Request
Copy the rows in the stretch from the one containing "The width and" through the one containing "tap(752, 279)", replacing "computer-use agent" with "screen agent" and leaving everything else the same.

[Part of a data file]
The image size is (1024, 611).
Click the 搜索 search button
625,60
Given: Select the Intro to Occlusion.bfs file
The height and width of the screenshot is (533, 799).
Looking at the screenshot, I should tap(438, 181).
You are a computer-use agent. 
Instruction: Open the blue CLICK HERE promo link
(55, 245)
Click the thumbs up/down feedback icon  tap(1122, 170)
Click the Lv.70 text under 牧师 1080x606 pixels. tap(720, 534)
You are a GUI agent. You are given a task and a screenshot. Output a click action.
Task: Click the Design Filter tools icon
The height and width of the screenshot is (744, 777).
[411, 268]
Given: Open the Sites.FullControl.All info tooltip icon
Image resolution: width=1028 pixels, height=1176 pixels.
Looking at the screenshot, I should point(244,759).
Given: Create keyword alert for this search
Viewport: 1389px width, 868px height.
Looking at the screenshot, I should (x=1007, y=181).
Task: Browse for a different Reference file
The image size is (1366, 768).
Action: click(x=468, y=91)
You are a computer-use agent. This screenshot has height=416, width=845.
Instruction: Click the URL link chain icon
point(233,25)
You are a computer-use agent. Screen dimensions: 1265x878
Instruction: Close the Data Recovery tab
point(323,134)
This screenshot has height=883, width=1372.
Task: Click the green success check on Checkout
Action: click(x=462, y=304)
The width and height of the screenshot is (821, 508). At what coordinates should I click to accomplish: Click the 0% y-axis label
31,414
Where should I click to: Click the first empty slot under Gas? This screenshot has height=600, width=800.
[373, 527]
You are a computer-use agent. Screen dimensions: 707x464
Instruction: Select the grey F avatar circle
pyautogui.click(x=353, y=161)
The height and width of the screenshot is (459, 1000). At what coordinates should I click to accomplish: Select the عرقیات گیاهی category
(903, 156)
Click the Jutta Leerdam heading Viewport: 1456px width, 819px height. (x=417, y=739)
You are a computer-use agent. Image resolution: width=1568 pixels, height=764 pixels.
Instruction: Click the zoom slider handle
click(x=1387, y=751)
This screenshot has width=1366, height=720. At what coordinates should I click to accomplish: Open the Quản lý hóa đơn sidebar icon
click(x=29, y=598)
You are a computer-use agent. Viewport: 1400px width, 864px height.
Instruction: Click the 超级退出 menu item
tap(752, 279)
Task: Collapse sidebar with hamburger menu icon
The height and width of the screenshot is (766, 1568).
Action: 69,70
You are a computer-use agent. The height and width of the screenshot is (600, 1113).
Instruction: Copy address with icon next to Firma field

Reply to the task
The width and height of the screenshot is (821, 508). At what coordinates should I click to accomplish: Click the 0% y-axis label
31,414
Where should I click to: Click the first empty slot under Gas? This screenshot has height=600, width=800.
[373, 527]
You are a screen agent. Screen dimensions: 707x464
Instruction: Select the grey F avatar circle
pyautogui.click(x=353, y=161)
The height and width of the screenshot is (459, 1000). At what coordinates should I click to accomplish: Select the عرقیات گیاهی category
(903, 156)
Click the Jutta Leerdam heading Viewport: 1456px width, 819px height. (x=417, y=739)
You are a screen agent. Image resolution: width=1568 pixels, height=764 pixels.
Instruction: Click the zoom slider handle
click(x=1387, y=751)
This screenshot has width=1366, height=720. At what coordinates should I click to accomplish: Open the Quản lý hóa đơn sidebar icon
click(x=29, y=598)
You are a screen agent. Viewport: 1400px width, 864px height.
Instruction: Click the 超级退出 menu item
tap(752, 279)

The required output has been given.